Hot Chicago Nights
Hot saxs. That is what I was after in Chicago. At The Advanced Photon Source, a synchrotron that produces extremely bright, focused, monochromatic x-rays that can penetrate several mm of steel, I was planning on zapping my ceramic coatings inside a furnace at high temperatures to see how the microstructure changes, looking at it using wide, and small-angle x-ray scattering.
This was attempted previously by others in the group, the furnace being basically a tin can with some stuff attached, and it didn't really work out too well. My task was to design a better vacuum furnace for the task. This wasn't so easy as startin this in April after my first visit to the APS meant I was running into Swedish holidays when businesses will be shut from June to Aug, just when I needed stuff done! In the end I found a company, and was set to have the chambers delivered to the US by the 19th of July, when I would arrive and have 2 weeks to put it together and test it and iron out problems.
It didn't arrive. Long story short, it was a week late for no good reason. So my first week, especially the first weekend in Chicago, was spent doing a few touristy things, and worrying about whether I would get any work done at all.

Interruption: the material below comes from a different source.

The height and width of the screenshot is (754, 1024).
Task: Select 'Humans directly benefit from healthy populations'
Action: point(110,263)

Initially I was 'squatting' in Jon Almer's old house's basement that he had just sold, at the South Loop, close to town. So I took an architecture cruise on the Chicago river, saw the Blue Man Group, jazz trombone legend Curtis Fuller, cycled 25 miles up Lakeshore Drive, checked out Navy Pier, swam a couple of times in Lake Michigan, saw the Beach Boys play at Rivinia - an outdoor music + picnic venue, ate at Hooters ("delightfully tacky, yet unrefined"), had a fantastic steak, overstuffed Chicago style pan pizza, and a great Chinatown meal. Then, for the next two weeks I barely slept and ate Maccas as work and the experiments took over. Some pics:
35 East Wacker (The Jewellers Building), one of the first to have underground entrances so that gangsters like Al Capone could go in and out unnoticed.

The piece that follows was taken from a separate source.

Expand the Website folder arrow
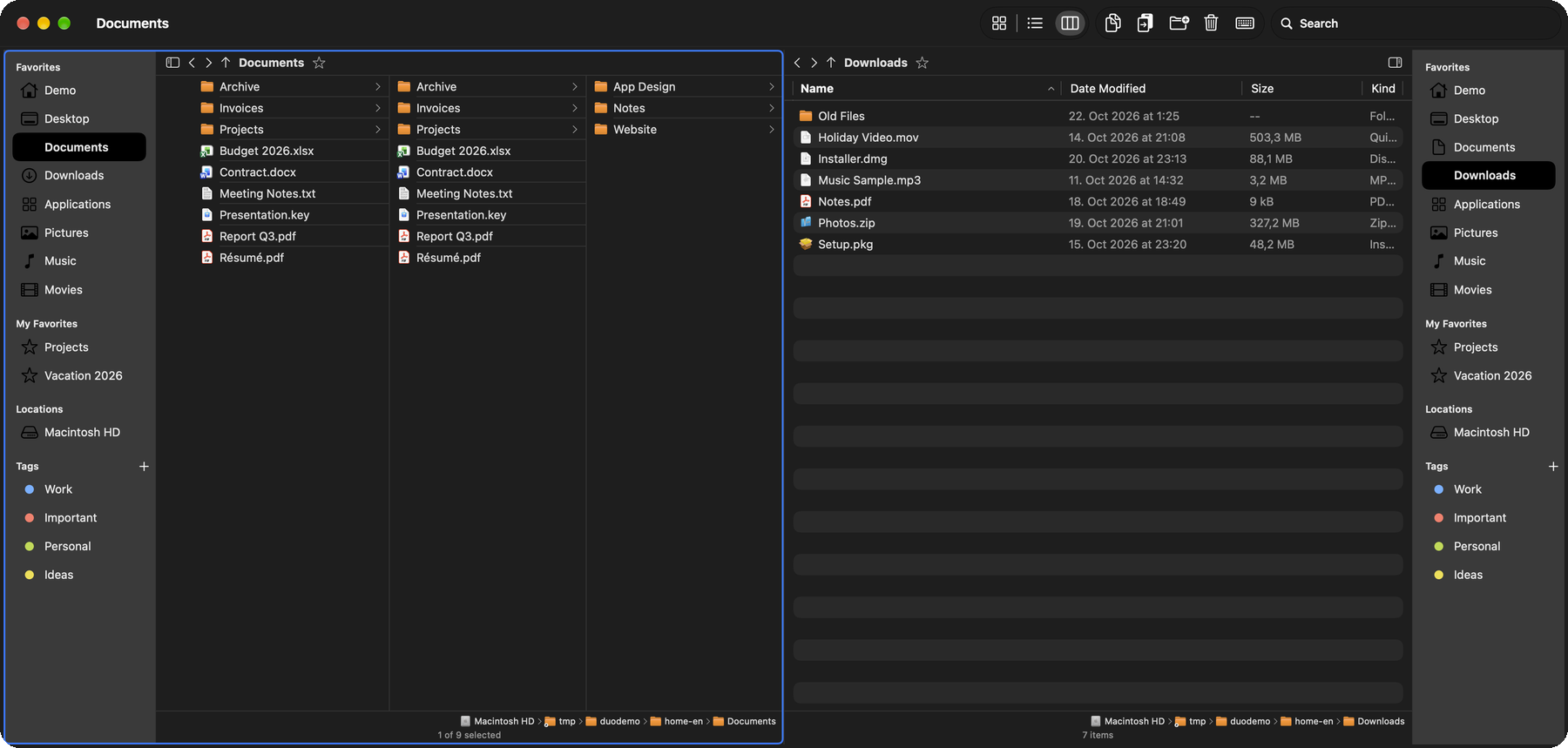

The Beach Boys, including Jon Stamos from Full House, as a fill in. Rivinia is a massive park, with the stage like the Myer Music Bowl but not visible from the grassy area. So people set up tables, electric eskys, and there were silver service catered group functions there, just listening to the music over the speakers and enjoying the atmosphere. Apparently there are summer concerts there every day over the summer period. Pretty cool. I went with 2 aussies who had a spare ticket - one was a fan, and the concert was pretty good. They sounded like the Beach Boys, and had enough hits so that they could make a medley of some of them. They also did a few covers, and had some bad jokes... all in all what you would expect from a family concert.
It was also really hot and humid while I was there, with the heatwave in other parts of the country being felt up there in the mid-west. It was constantly above 80oF (27oC), even at night-time. And they cant seem to cope! The TV was full of scary heat warnings and public safety announcements like "to avoid the heat, go somewhere cold with airconditioning!". The lake was really warm, nothing like the Swedish lakes.
A drive-thru bank. The US is more than just car-friendly, it is car-necessity. Walking is impractical most of the time. And there is almost no need to get out of a car, when you can do you banking, or dry cleaning, or pick up your medicine from drive through outlets.
And here is another reason why there is so much fatness. A Chicago stuffed pizza, several cm's thick, half of it cheese. After pulling it out of the fridge the next day the thick thick layer of solid cheese is very unappetising. I prefer the traditional thin crusts myself - in this case in terms of taste, less is definitely more.
Houeses in an ugly neo-tudor style in one of the leafier areas of Chicago. Big and... just ugly.
The hutch (lab) at the synchrotron where we do experiments. It is locked when the beam is allowed in, to prevent zapping people with x-rays.
One SAXS image from a run, showing a crossed pattern the Vikings around me have called Thor's Hammers. My next task is to analyse this and 150GB of similar data.